A Family Affair: How Scientist Parents’ Career Paths can Influence Children’s Choices | Nature

Testing the water at MBL's Stoney Beach. Credit: Logan Science Journalism Program

Note: was an MBL Whitman Center scientist for nearly two decades and a member of the Whitman Steering Committee.

Four researchers share how their parents influenced their choice of a research career and how their own parenthoods have influenced their science.

FRED CHANG: Respect personal choices and decisions

Professor of cell and tissue biology at the University of California, San Francisco.

My parents immigrated from Taiwan to the United States in the 1950s to pursue graduate studies in engineering. My father, David Chang was a mechanical engineer who started a company in our garage, so my childhood was surrounded by electrical machinery and tools. My mother, Helen Chang, worked as a staff scientist at a diabetes lab at Stanford University in California. She introduced me to the environment of a biomedical lab and trained me to work in one. My parents placed a high priority on getting me the best education possible and gave me opportunities to broaden my education in maths and science.

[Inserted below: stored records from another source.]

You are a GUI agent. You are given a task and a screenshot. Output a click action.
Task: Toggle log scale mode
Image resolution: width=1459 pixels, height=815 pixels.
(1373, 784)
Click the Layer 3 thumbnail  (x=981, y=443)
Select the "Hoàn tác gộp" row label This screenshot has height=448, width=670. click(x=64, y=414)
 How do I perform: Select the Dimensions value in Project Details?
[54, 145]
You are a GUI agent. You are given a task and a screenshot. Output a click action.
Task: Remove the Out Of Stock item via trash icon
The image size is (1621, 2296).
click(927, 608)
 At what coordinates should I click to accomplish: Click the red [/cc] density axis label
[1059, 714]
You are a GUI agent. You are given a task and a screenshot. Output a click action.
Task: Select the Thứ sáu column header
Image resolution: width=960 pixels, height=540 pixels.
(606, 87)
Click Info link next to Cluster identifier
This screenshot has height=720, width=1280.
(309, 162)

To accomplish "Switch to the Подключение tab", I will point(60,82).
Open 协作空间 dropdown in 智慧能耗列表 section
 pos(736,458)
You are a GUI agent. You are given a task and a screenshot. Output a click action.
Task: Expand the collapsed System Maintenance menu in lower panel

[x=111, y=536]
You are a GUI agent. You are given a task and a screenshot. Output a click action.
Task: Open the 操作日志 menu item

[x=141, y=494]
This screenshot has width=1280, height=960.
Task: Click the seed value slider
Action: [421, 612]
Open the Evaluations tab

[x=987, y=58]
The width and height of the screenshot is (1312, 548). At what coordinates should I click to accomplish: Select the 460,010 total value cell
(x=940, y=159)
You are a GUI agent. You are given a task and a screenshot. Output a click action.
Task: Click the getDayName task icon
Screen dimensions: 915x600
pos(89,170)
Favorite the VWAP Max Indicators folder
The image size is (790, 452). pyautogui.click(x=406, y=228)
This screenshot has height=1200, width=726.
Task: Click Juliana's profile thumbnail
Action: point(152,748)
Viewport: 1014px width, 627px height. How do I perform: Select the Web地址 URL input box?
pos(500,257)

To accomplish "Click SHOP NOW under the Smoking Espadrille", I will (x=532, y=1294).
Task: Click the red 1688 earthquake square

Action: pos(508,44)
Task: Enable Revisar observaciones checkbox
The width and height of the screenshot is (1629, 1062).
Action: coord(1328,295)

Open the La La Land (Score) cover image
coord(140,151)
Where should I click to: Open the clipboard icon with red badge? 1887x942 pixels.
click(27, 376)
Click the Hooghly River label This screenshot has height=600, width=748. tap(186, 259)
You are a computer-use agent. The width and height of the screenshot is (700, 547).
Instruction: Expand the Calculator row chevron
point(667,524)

In my early 30s, I married and had two children. I am a cell biologist and my ex-wife is a professional musician, so my daughter and son grew up with both music and science at home. They spent many formative summers with me at Woods Hole in Cape Cod, where I work as a summer investigator at the Marine Biological Laboratory. Woods Hole is like a summer camp for scientists, and my children got to see how much fun I had making discoveries while collaborating with friends and colleagues.

Woods Hole also operates a science school at which my children learnt how to observe and explore the rich natural environments at the seashore.